Looking back, I wonder if I didn’t misunderstand a joke about “the milkman” being grandma’s father! That was the kind of thing grandma would say, because it was so absurd and outlandish, no one could possibly think it was true. And I wonder where she got that odd, naughty sense of humor, if not from her father.
At some point, I repeated a story back to Grandma that I thought I had heard from her: I remembered being told that Grandpa Tuttle didn’t want to pass gas in church, so he snuck to the back and stuck his backside out of the double doors.

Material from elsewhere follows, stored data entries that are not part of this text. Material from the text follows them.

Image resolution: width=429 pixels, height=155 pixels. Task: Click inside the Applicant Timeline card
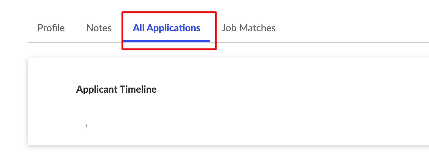coord(228,101)
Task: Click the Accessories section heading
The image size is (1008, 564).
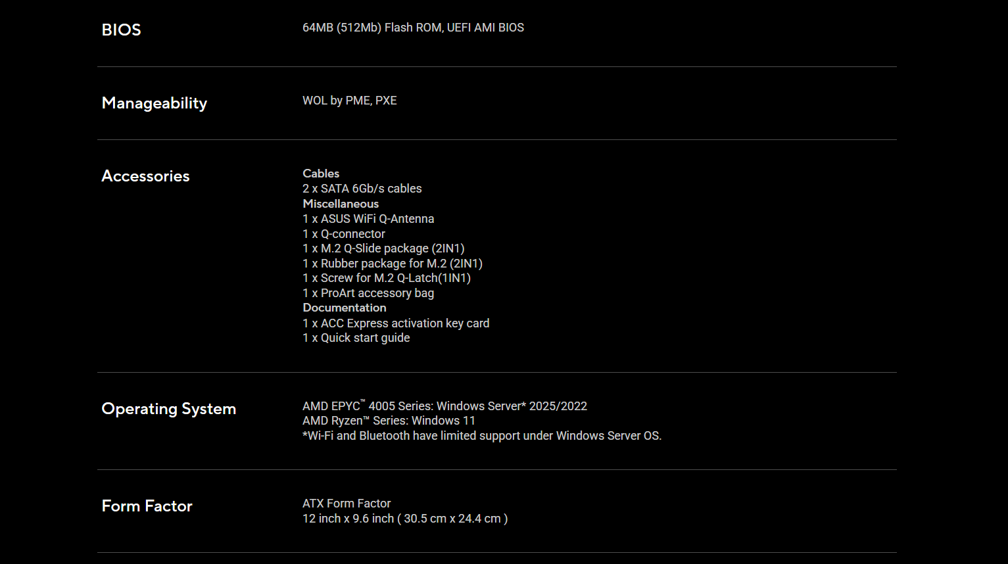Action: click(x=145, y=176)
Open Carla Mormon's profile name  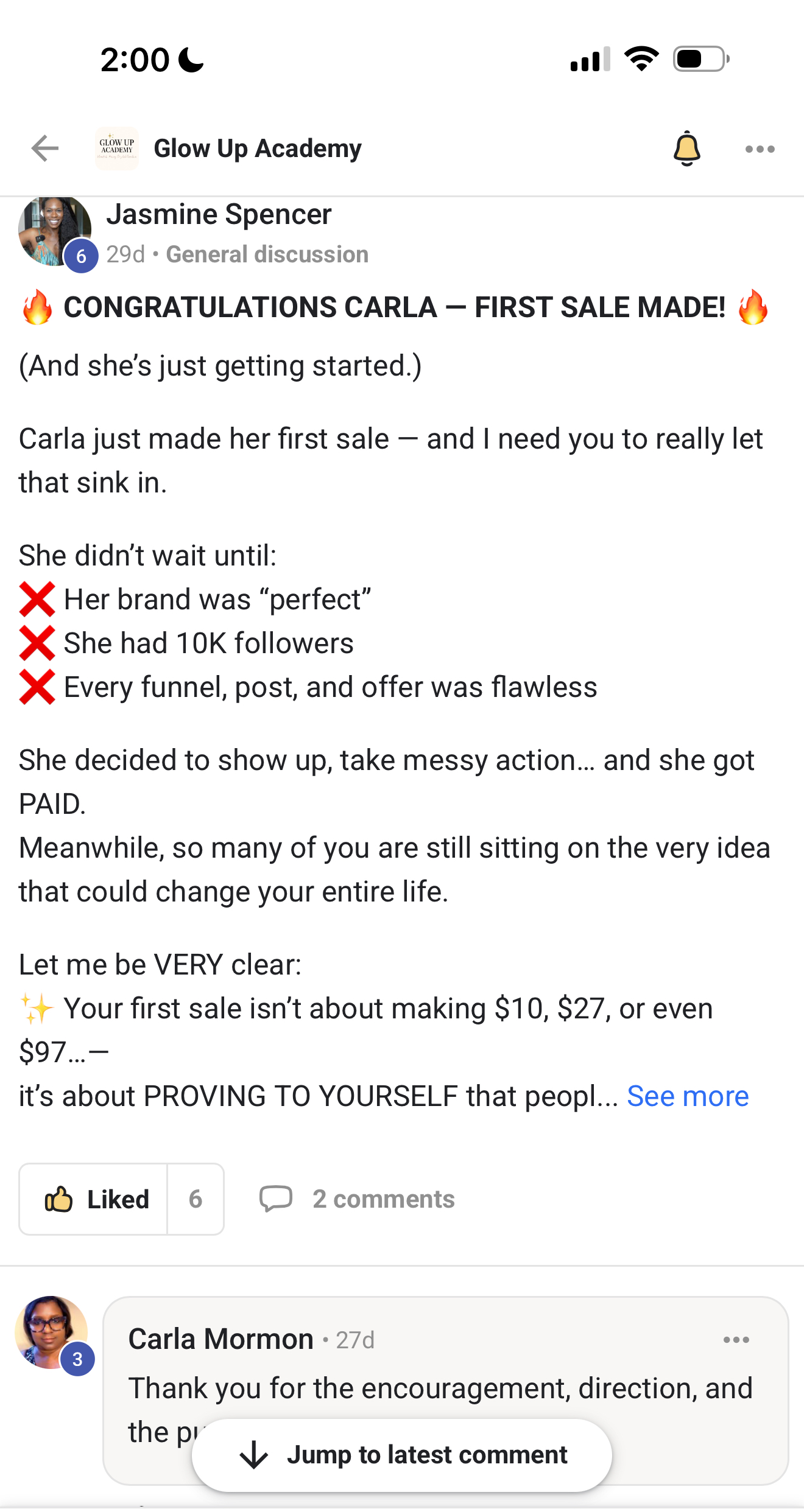220,1339
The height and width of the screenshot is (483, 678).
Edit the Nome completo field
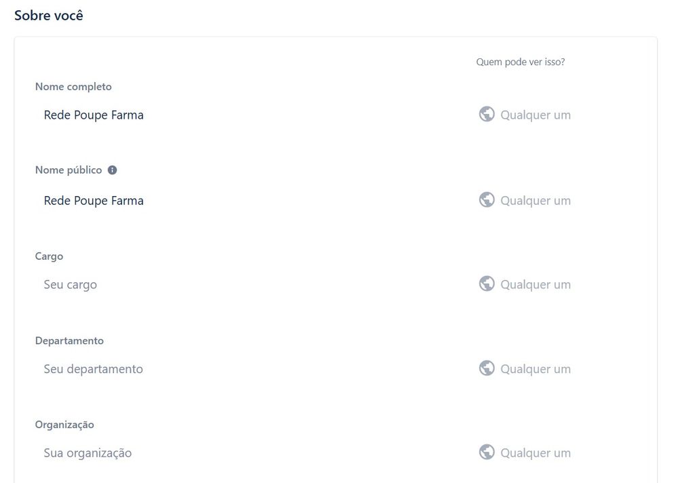coord(251,115)
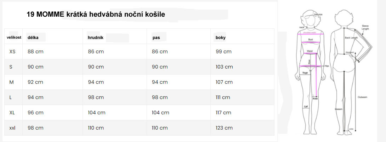Image resolution: width=386 pixels, height=142 pixels.
Task: Click the 92 cm length cell
Action: coord(35,82)
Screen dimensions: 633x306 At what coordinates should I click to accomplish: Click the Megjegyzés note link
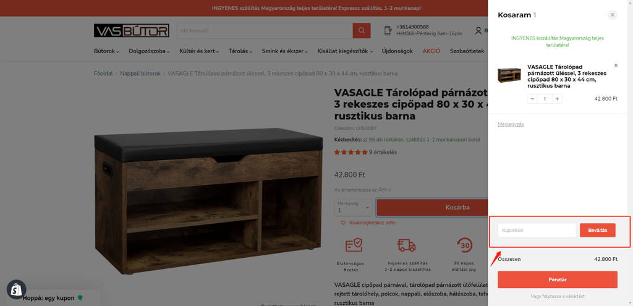tap(511, 124)
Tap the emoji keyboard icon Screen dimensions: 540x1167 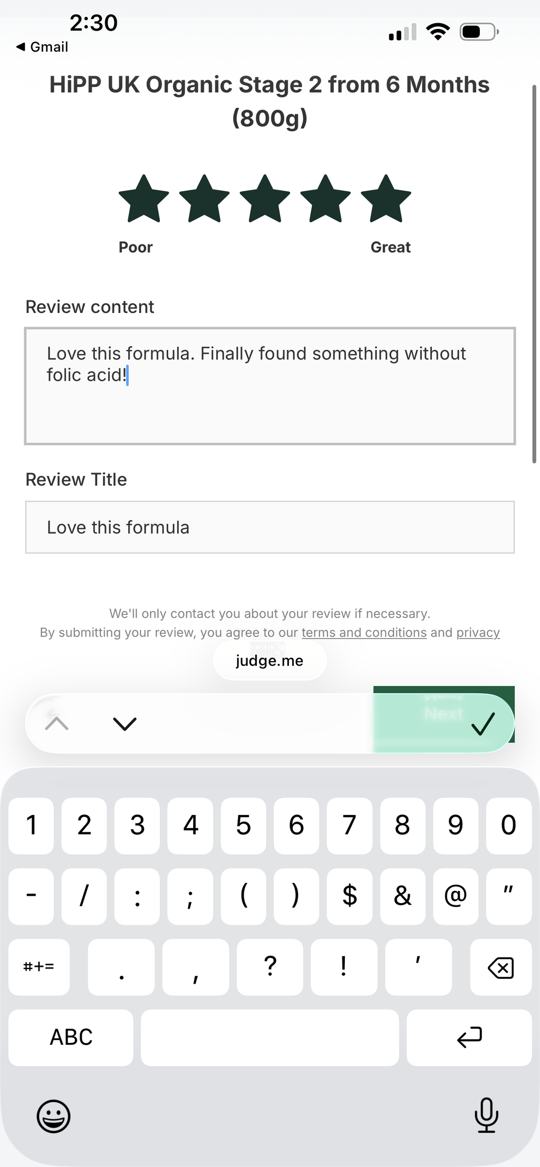point(53,1115)
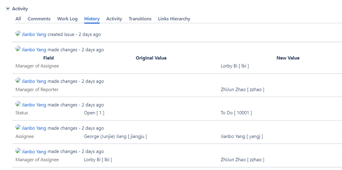Open the Work Log tab

coord(67,19)
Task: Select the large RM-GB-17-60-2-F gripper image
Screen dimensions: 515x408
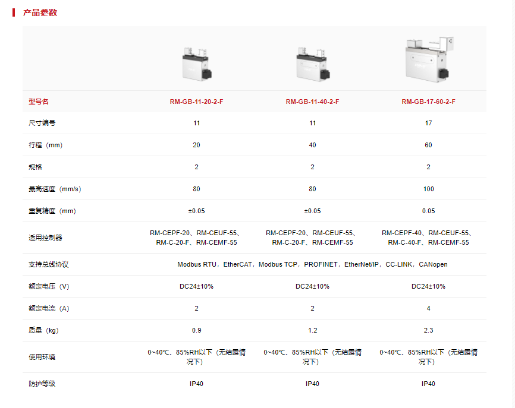Action: coord(428,60)
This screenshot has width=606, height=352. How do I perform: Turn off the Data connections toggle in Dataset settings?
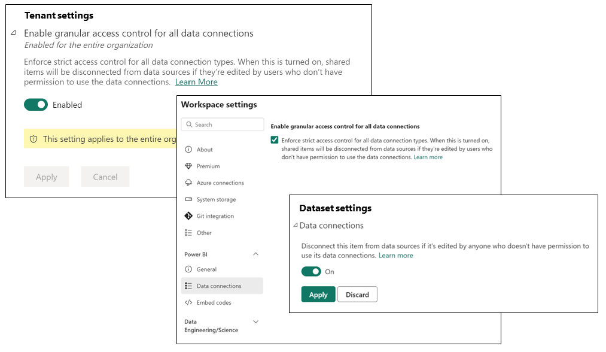[x=311, y=271]
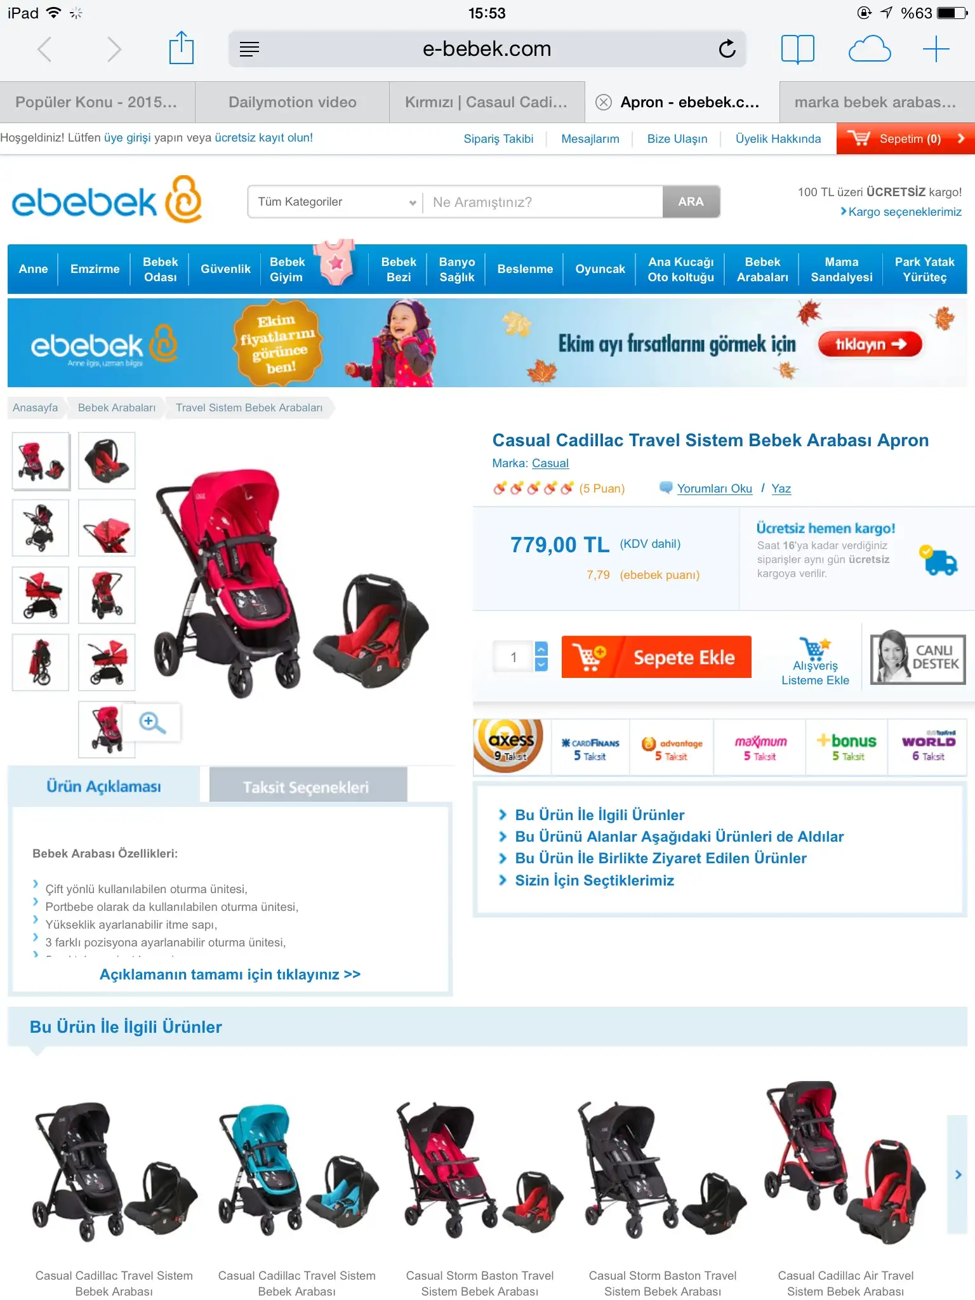The height and width of the screenshot is (1300, 975).
Task: Show next related products with right arrow
Action: click(957, 1174)
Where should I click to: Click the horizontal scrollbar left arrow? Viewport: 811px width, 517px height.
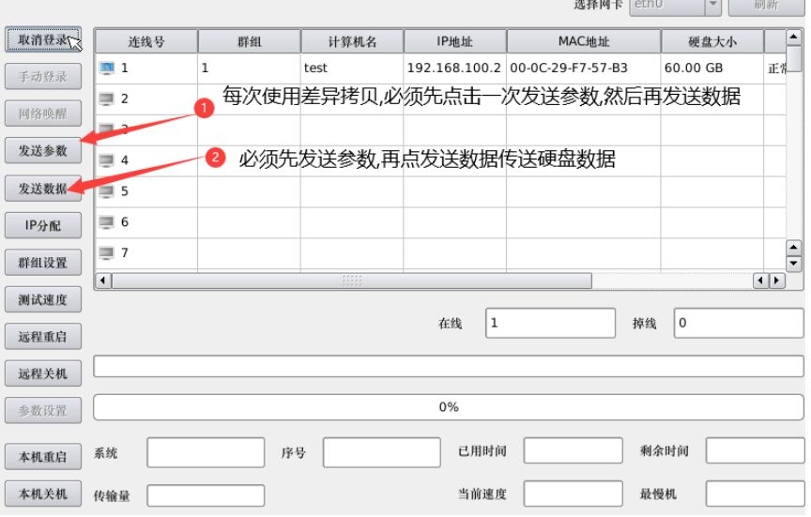103,281
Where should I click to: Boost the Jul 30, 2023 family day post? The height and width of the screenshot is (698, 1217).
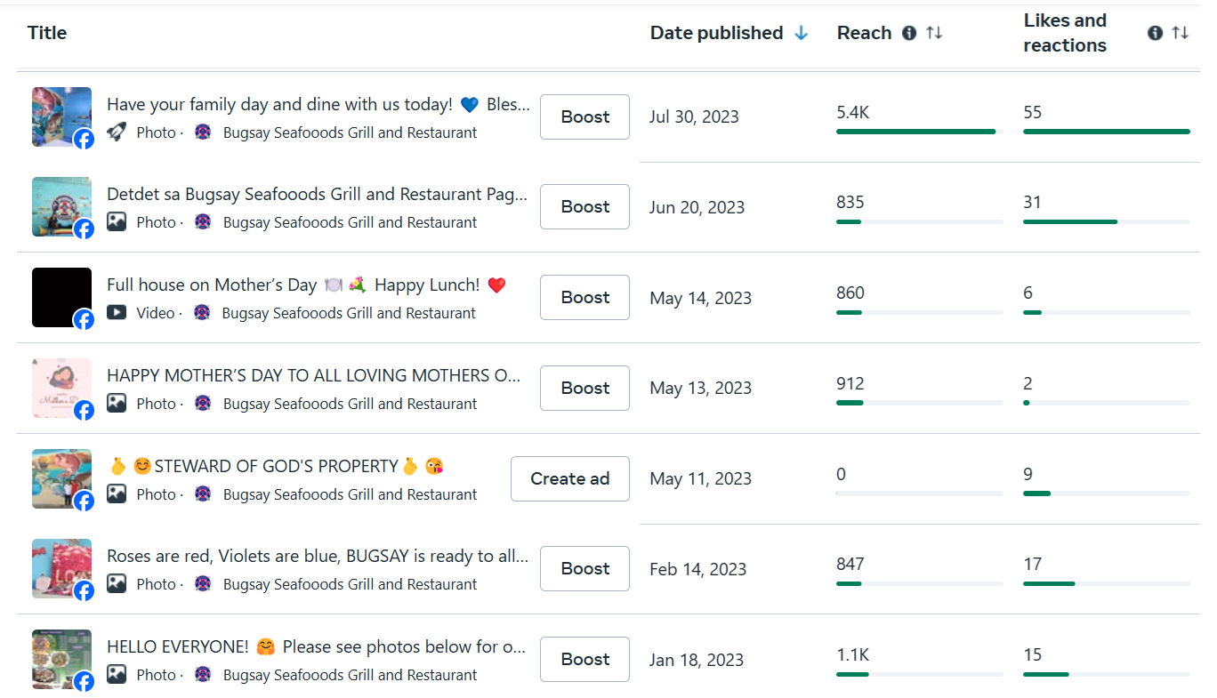[x=584, y=116]
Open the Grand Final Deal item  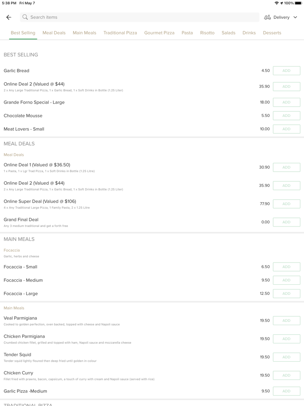[x=21, y=220]
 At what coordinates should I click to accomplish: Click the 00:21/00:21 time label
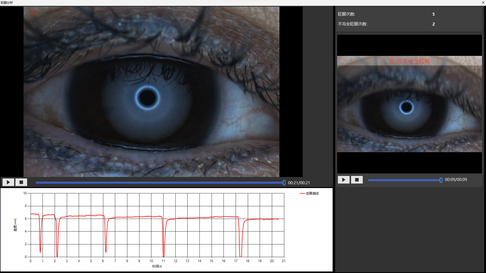(x=299, y=183)
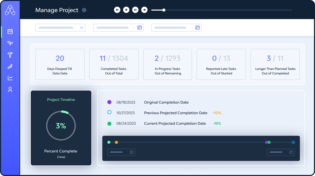Toggle the green Current Projected Completion marker
Screen dimensions: 315x176
point(109,123)
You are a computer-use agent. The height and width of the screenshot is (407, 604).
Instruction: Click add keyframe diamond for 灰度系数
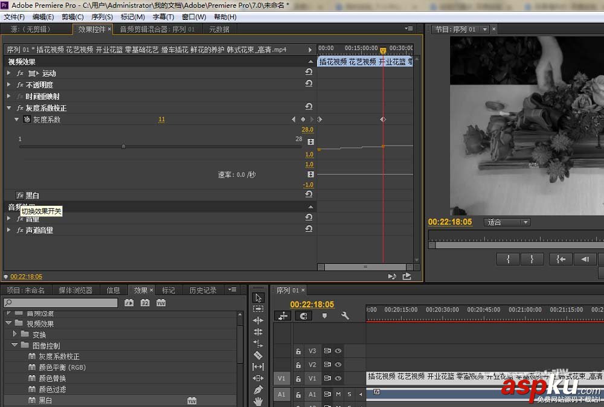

My sister and I had giggled over this (especially at church), but Grandma was horrified.
“My father would NEVER!” she insisted. “He was a dignified and respectful man!”
When I was older and began to take an interest in the family history, I remembered that story and her reaction to it, and I wondered a) where it came from and b) if that was why she was reluctant to tell me anything about the family.
After all, she would not want to spread gossip.
Watching For Bias
Knowing that my memory is flawed and that I can’t trust stories I’m told without some way to verify them is important. Equally important, though, is to capture what we think we know about people. Records can’t tell my descendants about Alfred’s sense of humor, or the fondness his wife and daughters carried for him, so we have to do that.
But I have to take care not to fall victim to the same biases that work when we don’t hear from people with a contradictory opinion. Just as we can’t assume that Grandpa Russ’s reluctance to talk about his family meant that there were skeletons in their closets, we can’t assume that Grandpa Tuttle was without his flaws. We just don’t know what they are!
The Tuttle Family
Alfred and Edna raised two daughters and led a quiet life in suburban New Jersey. From a genealogy standpoint, Lyle and Alberta stopped being Tuttles when they married Gus Kuebler and Russ Clark, and for years, I only vaguely knew that Grandpa Tuttle had siblings. When the name isn’t obvious, it’s easy for a new genealogist to lose track of who’s who in a family, and I think that’s what happened to me. Whether Grandma didn’t know them, or I didn’t recognize them by surname, my concept of Alfred Tuttle’s family always ended with him and his parents, John and Florence.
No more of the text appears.